As much as the spotty action, the injury history and the lack of experience leave room for discussion and debate, one thing that can't be denied is Mlodzinski's competitive fire. DelliCarri and Pirates general manager Ben Cherington lauded his intensity and his fierceness following the pick Wednesday night, and Mlodzinski took it a step further Thursday when speaking with reporters.

"I'd say that's probably just from the household I grew up in," Mlodzinski said. "We're always competing in this household: Doing the dishes competitive-type stuff. I came up in a household like that with always just being a competitive guy, and then that's kind of just something that leaked onto the field for me. I've definitely learned to harness that the past couple years and have the right moments for it, just how to control it."

Wait, wait ... Competitive dish-washing?! 

"Oh, I mean, it's like we have a timer on the microwave going to see if we can freaking beat the clock," Mlodzinski said. "I got two younger brothers and an older sister, and to be honest, my sister might be the most competitive out of all of us, just to put that in perspective."

Now, take a step back from Mlodzinski and look at the Pirates' top pick in the 2020 MLB Draft, Nick Gonzales. He's a 5-foot-10 walk-on at New Mexico State who rocketed up draft boards throughout his three-year collegiate career thanks to his absurd, video-game numbers at the plate.

Notice anything?

Yup.

Gonzales, like Mlodzinski, was an underdog heading into college. He improved the old-fashioned way: By pushing himself to the max and by focusing on optimizing his skill set. By the time Gonzales took home MVP honors in the 2019 Cape Cod League, his trajectory was a wrap. He was going to get drafted in 2020, and he was going to get drafted highly.

Mlodzinski certainly wasn't surprised.

"I'm happy I don't have to face him. That's for sure," Mlodzinski said. "I think he's one of the best players in this year's draft, no question. I was surprised he didn't go first overall, so I think the Pirates definitely got a steal there with him. He just consistently mashed up there in the Cape. He's the reason why we didn't, in my opinion, why we didn't win the championship up there. He hit a two-run home run to give his team the go-ahead lead in the seventh in Game 3, so I mean, yeah. I'm definitely happy I don't have to face that guy."

Now, Mlodzinski joins Gonzales with the Pirates, and both players have real, unexplored upside at the next level. Gonzales' numbers speak loudly, but Mlodzinski's potential is a little more understated.
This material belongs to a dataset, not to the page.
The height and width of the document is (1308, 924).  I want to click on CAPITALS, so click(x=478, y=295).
He's 6-foot-2, and he's worked tirelessly to add muscle, becoming more explosive and athletic as his college career progressed. He has a 98-mph fastball to show for that, and he's slowly been rounding out the rest of his repertoire, too.
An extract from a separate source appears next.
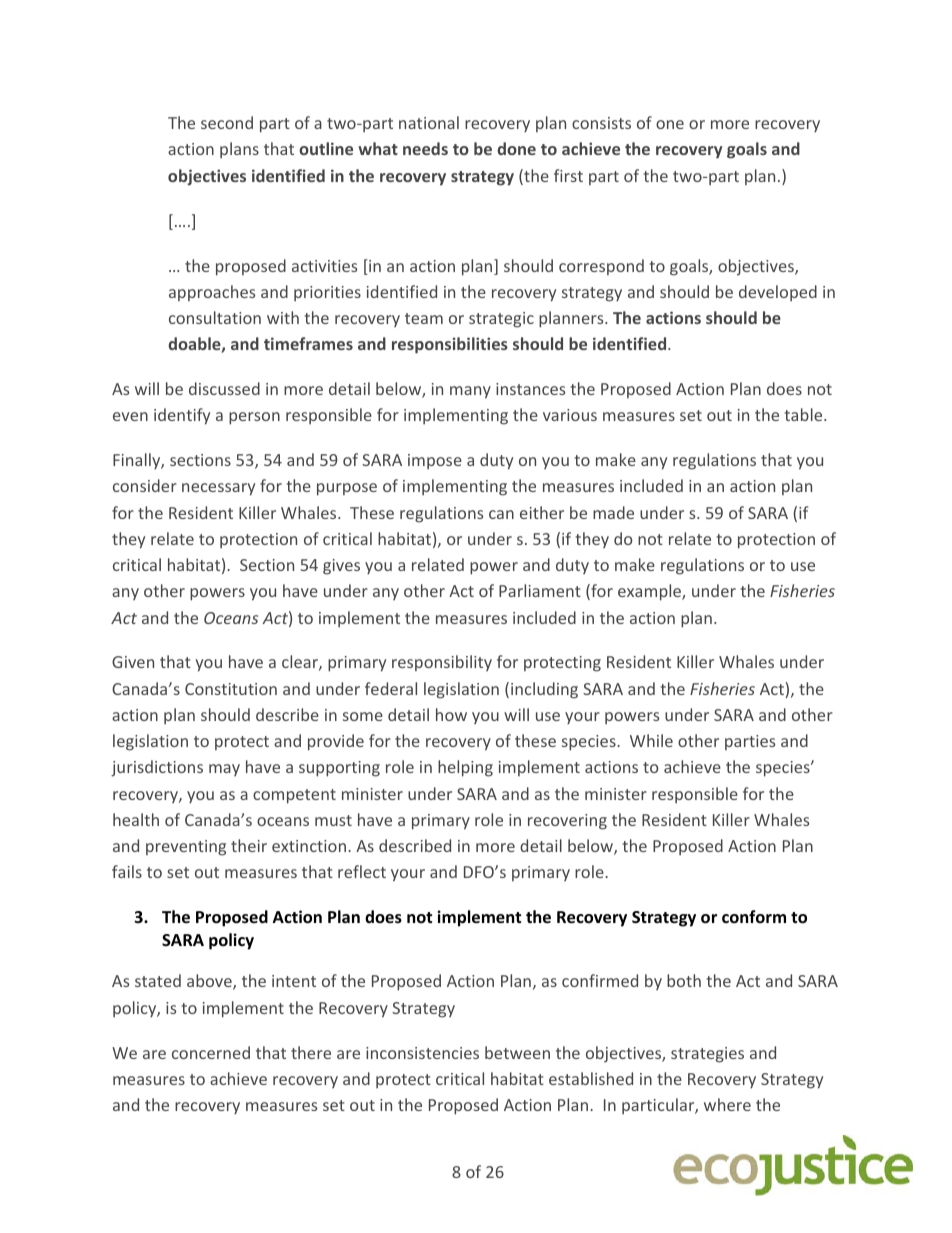 This screenshot has height=1233, width=952. I want to click on needs, so click(425, 148).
After coming into college with "mainly a four-seam and a spike-curveball," by his recollection, Mlodzinski now boasts a four-pitch mix that's only getting better by the day.

"Right now, I throw a sinker, essentially," Mlodzinski said. "Some people can call it a two-seam or a sinker. That's my predominant fastball. I also mix in a four-seam fastball, and then my secondary stuff is, I throw a cutter-slash-kinda-slider. It's kind of a morph between a slider and a cutter. I'm actually working on getting that a little more toward a power slider than a cutter right now. And then I throw a curveball on top of that and a changeup ... It should be consistently a four-pitch mix. I don't see myself pulling away from any of those any time soon."

How that mix will translate to the next level remains, for now, a mystery.

Mlodzinski wouldn't have it any other way.